* Assignment
Please copy, exactly as they appear below, the lines from the one containing "Given: Select the EMA 200 close legend" through the one containing "The height and".

* Provided entries
§

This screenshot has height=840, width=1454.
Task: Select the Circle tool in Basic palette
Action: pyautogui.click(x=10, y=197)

§

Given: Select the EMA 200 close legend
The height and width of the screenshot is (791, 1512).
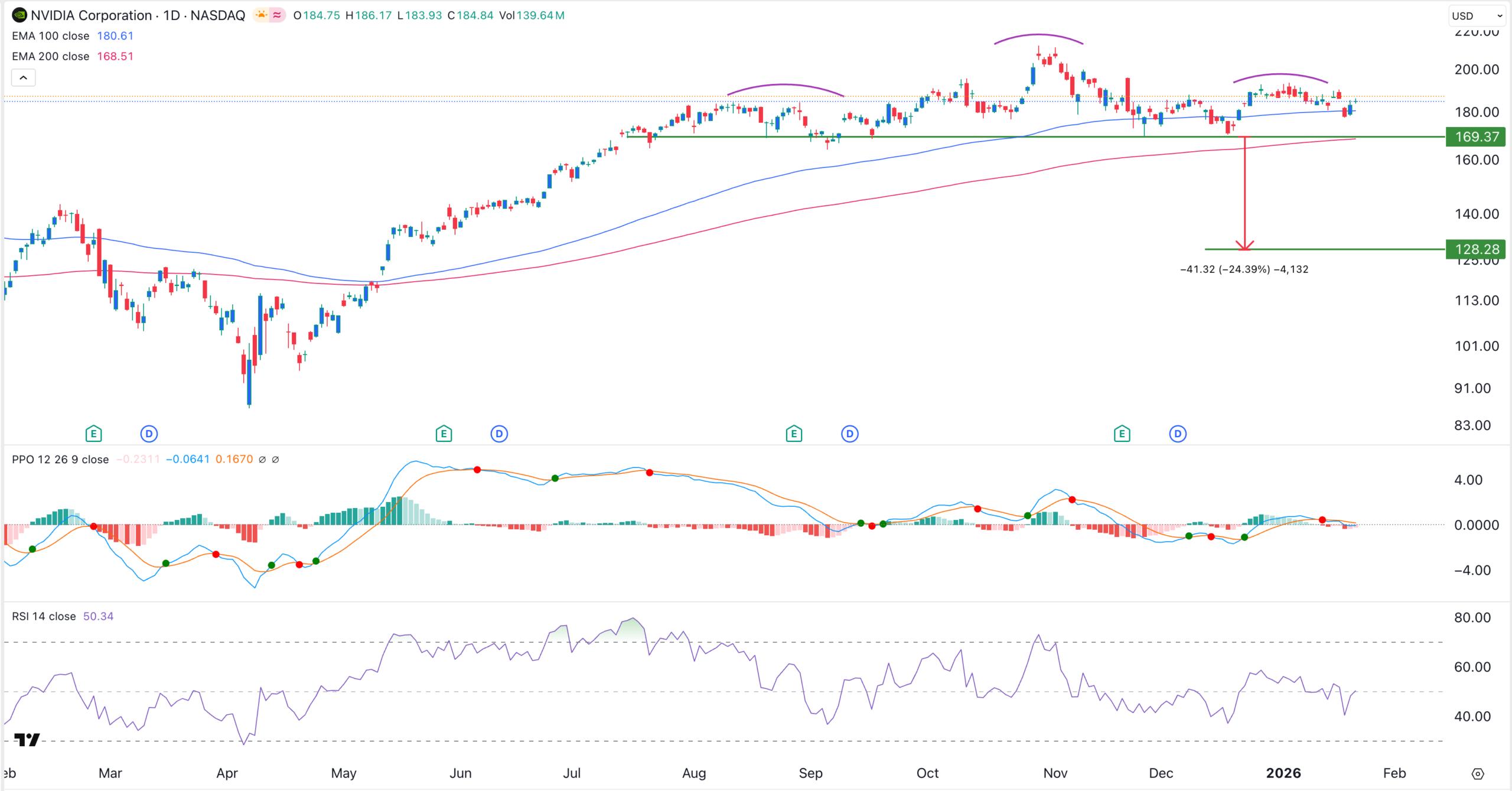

§

* Result of the task
Given: Select the EMA 200 close legend
The height and width of the screenshot is (791, 1512).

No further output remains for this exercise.